## Provided information

*** Block opens ***

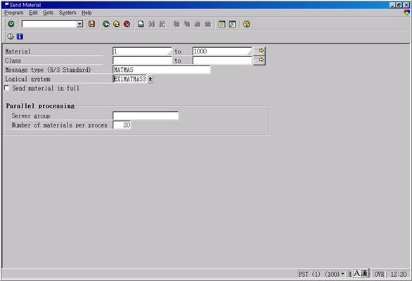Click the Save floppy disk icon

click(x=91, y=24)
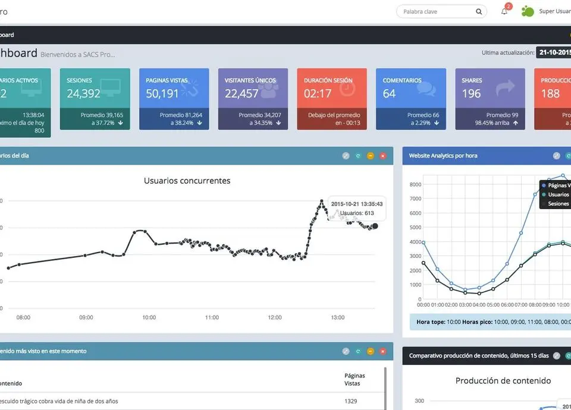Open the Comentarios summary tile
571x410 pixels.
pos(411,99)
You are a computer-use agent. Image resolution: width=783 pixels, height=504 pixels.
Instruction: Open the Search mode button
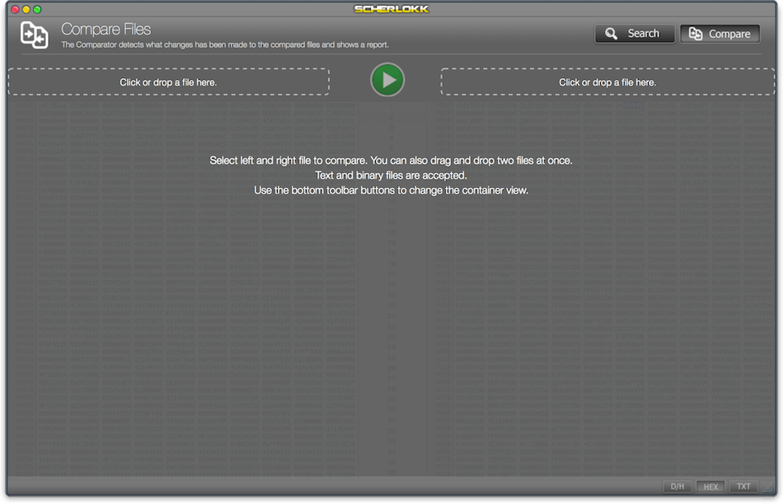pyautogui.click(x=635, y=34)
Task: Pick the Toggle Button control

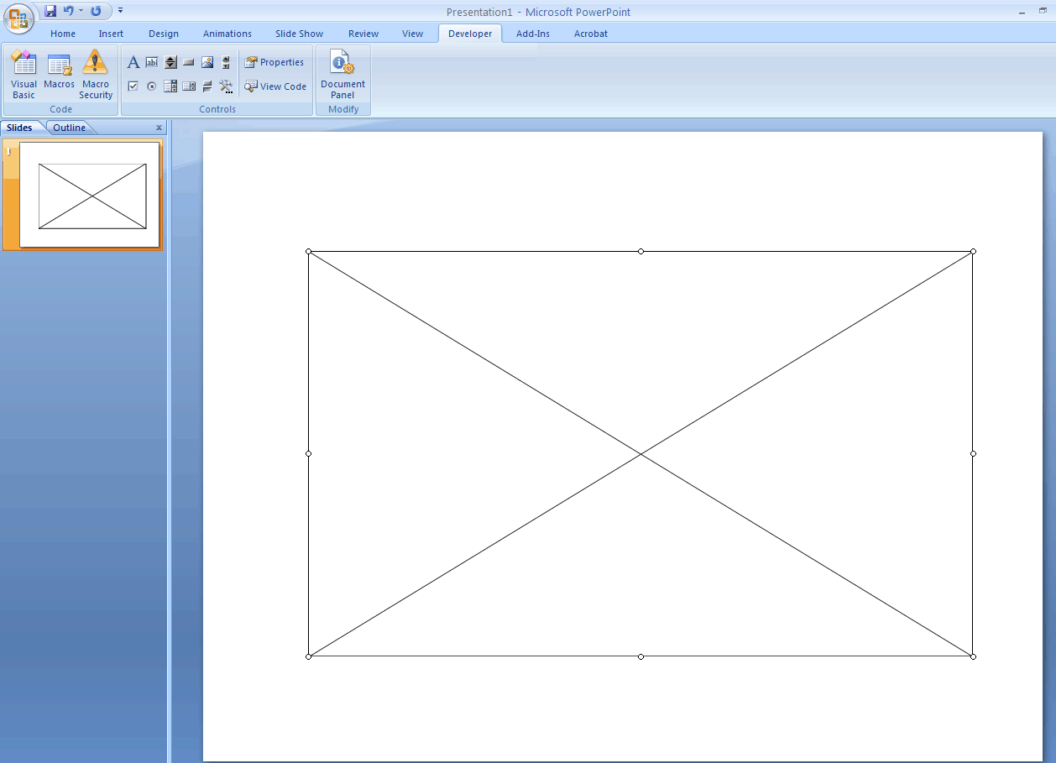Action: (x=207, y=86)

*** Block closes ***

## Assignment
Output only the lines from the line that contains "Instruction: Open the Search mode button" through the end of the material, both ends included, and skip every picture.

## Task output
Instruction: Open the Search mode button
pyautogui.click(x=635, y=34)
Task: Pick the Toggle Button control

Action: (x=207, y=86)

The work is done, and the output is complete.